Raum für eigene Gedanken

Mit der Metapher Engel versucht der Kulturvermittler, das "Unaussprechliche" in Worte zu fassen und gleichzeitig viel Raum für eigene Gedanken und Interpretationen zu lassen. Das Gleiche gilt auch für Anne Olbrichs Bilder. Eine Auswahl der Bilder der aus dem Rentweinsdorfer Gemeindeteil Sendelbach stammenden, in Ebern lebenden Künstlerin war bereits vor einigen Jahren in Lochleithen zu sehen. Eine aktuelle Arbeit zum Gedicht "In Patagonien" wird sie in den nächsten Monaten erstmals zeigen. Cesaros Gedichte sind zu den Bildern gestellt, um eine weitere Zugangsmöglichkeit zu ihrer Malerei zu finden. Laut Cesaro kam er über die Johannes-Offenbarung zum Schreiben von Engelsgedichten. Dort heißt es beispielsweise im 7. Siegel und den ersten sechs Posaunen, Vers 10 und 11: "Es wird ein Stern vom Himmel fallen ... und dieser Stern heißt Wermut, als Wermutstern" - auf Russisch oder Ukrainisch - Tschernobyl, obwohl der Ort selbst erst 1196 erstmals urkundlich erwähnt wurde.
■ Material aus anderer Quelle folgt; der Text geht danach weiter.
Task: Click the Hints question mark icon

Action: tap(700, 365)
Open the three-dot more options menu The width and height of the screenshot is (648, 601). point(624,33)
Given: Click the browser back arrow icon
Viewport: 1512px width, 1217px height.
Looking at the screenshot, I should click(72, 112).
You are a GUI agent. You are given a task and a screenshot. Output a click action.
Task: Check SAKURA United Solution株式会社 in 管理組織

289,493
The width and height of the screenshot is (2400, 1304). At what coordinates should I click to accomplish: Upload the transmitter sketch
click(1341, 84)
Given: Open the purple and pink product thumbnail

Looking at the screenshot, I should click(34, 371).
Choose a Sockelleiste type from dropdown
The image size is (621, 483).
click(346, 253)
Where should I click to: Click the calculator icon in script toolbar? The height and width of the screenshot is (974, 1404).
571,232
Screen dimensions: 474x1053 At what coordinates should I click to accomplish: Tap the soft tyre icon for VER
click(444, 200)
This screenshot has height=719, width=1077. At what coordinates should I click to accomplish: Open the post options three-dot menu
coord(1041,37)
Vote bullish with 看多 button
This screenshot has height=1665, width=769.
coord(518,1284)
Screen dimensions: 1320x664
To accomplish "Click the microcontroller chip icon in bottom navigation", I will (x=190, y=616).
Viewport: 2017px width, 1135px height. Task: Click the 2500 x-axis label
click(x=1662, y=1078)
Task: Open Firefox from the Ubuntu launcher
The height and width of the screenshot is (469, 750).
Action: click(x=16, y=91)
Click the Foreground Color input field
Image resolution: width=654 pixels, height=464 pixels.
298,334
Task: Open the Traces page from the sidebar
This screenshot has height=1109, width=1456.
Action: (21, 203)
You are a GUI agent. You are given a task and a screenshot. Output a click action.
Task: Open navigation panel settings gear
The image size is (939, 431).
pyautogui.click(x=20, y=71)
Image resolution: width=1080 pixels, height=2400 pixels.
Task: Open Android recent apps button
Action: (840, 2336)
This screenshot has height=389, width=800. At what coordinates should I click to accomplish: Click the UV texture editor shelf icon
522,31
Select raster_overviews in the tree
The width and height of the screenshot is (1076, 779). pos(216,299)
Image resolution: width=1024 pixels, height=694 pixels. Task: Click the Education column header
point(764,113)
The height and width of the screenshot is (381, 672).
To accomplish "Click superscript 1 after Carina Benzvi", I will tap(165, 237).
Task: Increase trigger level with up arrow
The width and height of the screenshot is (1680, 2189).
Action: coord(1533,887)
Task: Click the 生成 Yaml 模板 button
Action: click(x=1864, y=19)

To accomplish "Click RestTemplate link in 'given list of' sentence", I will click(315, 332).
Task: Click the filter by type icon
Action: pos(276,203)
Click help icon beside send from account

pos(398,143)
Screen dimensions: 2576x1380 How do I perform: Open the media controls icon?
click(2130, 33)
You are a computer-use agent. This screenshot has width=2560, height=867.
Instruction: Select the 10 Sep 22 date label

Aufwühlende, ausdrucksstarke Bilder - expressionistisch, abstrakt, mitunter auch figürlich greifbar, immer tiefgründig und voller Leidenschaft, Dynamik und einer innigen Ergriffenheit: Die Werke von Anne Olbrich lassen wohl niemanden kalt. Es sind Bilder mit einer geradezu magischen Anziehungskraft, ihre Botschaften für sich selbst zu entdecken und zu deuten. Bilder, die die Auseinandersetzung fordern. Kunstkritiker Michael Koller vom Kunstreferat der Diözese Würzburg beschreibt ihre Werke als "Versuche, das Geheimnis des Lebens abzubilden und die damit verbundenen Wahrheiten zu suchen" und weiter: "Die Arbeiten bleiben geheimnisvoll, tief verschlüsselt und auf mehreren Ebenen lesbar." Cesaro und Olbrich laden alle Interessierten ein, ihre Werke in der kleinen Kapelle zu betrachten. Diese steht meist offen. Ansonsten wenden sich Interessierte bitte an das Gästehaus Doris, das sich etwas oberhalb des Kirchleins befindet. Dessen Inhaber Roland Schwämmlein war es auch, der die Gäste begrüßte und schließlich die Ausstellung als eröffnet erklärte.